-- BEGIN DATA FOR THE TASK --
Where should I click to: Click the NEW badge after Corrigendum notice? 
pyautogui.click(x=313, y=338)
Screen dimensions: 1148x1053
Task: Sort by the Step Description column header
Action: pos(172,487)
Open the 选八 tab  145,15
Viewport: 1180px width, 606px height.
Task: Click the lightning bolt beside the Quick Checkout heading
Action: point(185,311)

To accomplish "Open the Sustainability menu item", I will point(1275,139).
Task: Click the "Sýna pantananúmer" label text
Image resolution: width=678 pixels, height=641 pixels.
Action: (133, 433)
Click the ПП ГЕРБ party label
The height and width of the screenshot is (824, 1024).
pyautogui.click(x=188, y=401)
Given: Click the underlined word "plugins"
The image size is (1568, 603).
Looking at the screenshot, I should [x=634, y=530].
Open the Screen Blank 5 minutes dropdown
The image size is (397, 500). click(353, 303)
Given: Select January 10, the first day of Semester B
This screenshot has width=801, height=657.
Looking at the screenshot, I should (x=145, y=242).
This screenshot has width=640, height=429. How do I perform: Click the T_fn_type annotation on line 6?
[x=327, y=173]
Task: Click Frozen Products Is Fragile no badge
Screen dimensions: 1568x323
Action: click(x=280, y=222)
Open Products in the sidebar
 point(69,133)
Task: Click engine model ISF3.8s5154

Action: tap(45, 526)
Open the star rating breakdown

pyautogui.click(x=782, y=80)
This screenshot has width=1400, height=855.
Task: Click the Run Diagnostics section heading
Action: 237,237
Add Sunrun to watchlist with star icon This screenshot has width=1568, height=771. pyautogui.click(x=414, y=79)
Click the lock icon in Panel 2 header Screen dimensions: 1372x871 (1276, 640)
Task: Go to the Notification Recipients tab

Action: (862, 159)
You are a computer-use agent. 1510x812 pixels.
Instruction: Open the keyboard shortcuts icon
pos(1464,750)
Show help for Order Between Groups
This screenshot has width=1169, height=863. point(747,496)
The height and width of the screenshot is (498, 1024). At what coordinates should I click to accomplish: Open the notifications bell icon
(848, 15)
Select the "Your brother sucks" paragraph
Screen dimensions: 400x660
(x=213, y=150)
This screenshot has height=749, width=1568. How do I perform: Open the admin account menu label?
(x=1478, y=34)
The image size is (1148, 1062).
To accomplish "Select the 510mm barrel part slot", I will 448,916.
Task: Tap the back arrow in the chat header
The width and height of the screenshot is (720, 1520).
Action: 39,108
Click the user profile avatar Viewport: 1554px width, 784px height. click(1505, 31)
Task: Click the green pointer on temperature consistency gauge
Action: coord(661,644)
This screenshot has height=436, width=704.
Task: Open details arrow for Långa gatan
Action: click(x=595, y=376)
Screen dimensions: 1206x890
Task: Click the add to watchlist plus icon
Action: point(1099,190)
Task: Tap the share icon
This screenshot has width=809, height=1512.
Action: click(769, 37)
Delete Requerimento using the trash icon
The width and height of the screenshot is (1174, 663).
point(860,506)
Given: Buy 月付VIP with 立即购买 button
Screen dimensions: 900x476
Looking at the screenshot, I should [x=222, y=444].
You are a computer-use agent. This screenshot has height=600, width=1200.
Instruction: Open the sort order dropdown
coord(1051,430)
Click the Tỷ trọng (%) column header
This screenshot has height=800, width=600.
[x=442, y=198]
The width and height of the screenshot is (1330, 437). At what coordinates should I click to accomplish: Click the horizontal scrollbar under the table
-- END DATA FOR THE TASK --
● WHAT NEEDS TO BE DONE: Copy every row above word for word, line by line.

● RESPONSE TO THE EXERCISE:
Where should I click to: Click the NEW badge after Corrigendum notice? 
pyautogui.click(x=313, y=338)
Screen dimensions: 1148x1053
Task: Sort by the Step Description column header
Action: pos(172,487)
Open the 选八 tab  145,15
Viewport: 1180px width, 606px height.
Task: Click the lightning bolt beside the Quick Checkout heading
Action: point(185,311)

To accomplish "Open the Sustainability menu item", I will point(1275,139).
Task: Click the "Sýna pantananúmer" label text
Image resolution: width=678 pixels, height=641 pixels.
Action: (133, 433)
Click the ПП ГЕРБ party label
The height and width of the screenshot is (824, 1024).
pyautogui.click(x=188, y=401)
Given: Click the underlined word "plugins"
The image size is (1568, 603).
Looking at the screenshot, I should [x=634, y=530].
Open the Screen Blank 5 minutes dropdown
The image size is (397, 500). click(353, 303)
Given: Select January 10, the first day of Semester B
This screenshot has width=801, height=657.
Looking at the screenshot, I should (x=145, y=242).
This screenshot has width=640, height=429. How do I perform: Click the T_fn_type annotation on line 6?
[x=327, y=173]
Task: Click Frozen Products Is Fragile no badge
Screen dimensions: 1568x323
Action: click(x=280, y=222)
Open Products in the sidebar
 point(69,133)
Task: Click engine model ISF3.8s5154

Action: tap(45, 526)
Open the star rating breakdown

pyautogui.click(x=782, y=80)
This screenshot has width=1400, height=855.
Task: Click the Run Diagnostics section heading
Action: 237,237
Add Sunrun to watchlist with star icon This screenshot has width=1568, height=771. pyautogui.click(x=414, y=79)
Click the lock icon in Panel 2 header Screen dimensions: 1372x871 (1276, 640)
Task: Go to the Notification Recipients tab

Action: (862, 159)
You are a computer-use agent. 1510x812 pixels.
Instruction: Open the keyboard shortcuts icon
pos(1464,750)
Show help for Order Between Groups
This screenshot has width=1169, height=863. point(747,496)
The height and width of the screenshot is (498, 1024). At what coordinates should I click to accomplish: Open the notifications bell icon
(848, 15)
Select the "Your brother sucks" paragraph
Screen dimensions: 400x660
(x=213, y=150)
This screenshot has height=749, width=1568. How do I perform: Open the admin account menu label?
(x=1478, y=34)
The image size is (1148, 1062).
To accomplish "Select the 510mm barrel part slot", I will 448,916.
Task: Tap the back arrow in the chat header
The width and height of the screenshot is (720, 1520).
Action: 39,108
Click the user profile avatar Viewport: 1554px width, 784px height. click(1505, 31)
Task: Click the green pointer on temperature consistency gauge
Action: coord(661,644)
This screenshot has height=436, width=704.
Task: Open details arrow for Långa gatan
Action: click(x=595, y=376)
Screen dimensions: 1206x890
Task: Click the add to watchlist plus icon
Action: point(1099,190)
Task: Tap the share icon
This screenshot has width=809, height=1512.
Action: click(769, 37)
Delete Requerimento using the trash icon
The width and height of the screenshot is (1174, 663).
point(860,506)
Given: Buy 月付VIP with 立即购买 button
Screen dimensions: 900x476
Looking at the screenshot, I should [x=222, y=444].
You are a computer-use agent. This screenshot has height=600, width=1200.
Instruction: Open the sort order dropdown
coord(1051,430)
Click the Tỷ trọng (%) column header
This screenshot has height=800, width=600.
[x=442, y=198]
The width and height of the screenshot is (1330, 437). At what coordinates should I click to accomplish: Click the horizontal scrollbar under the table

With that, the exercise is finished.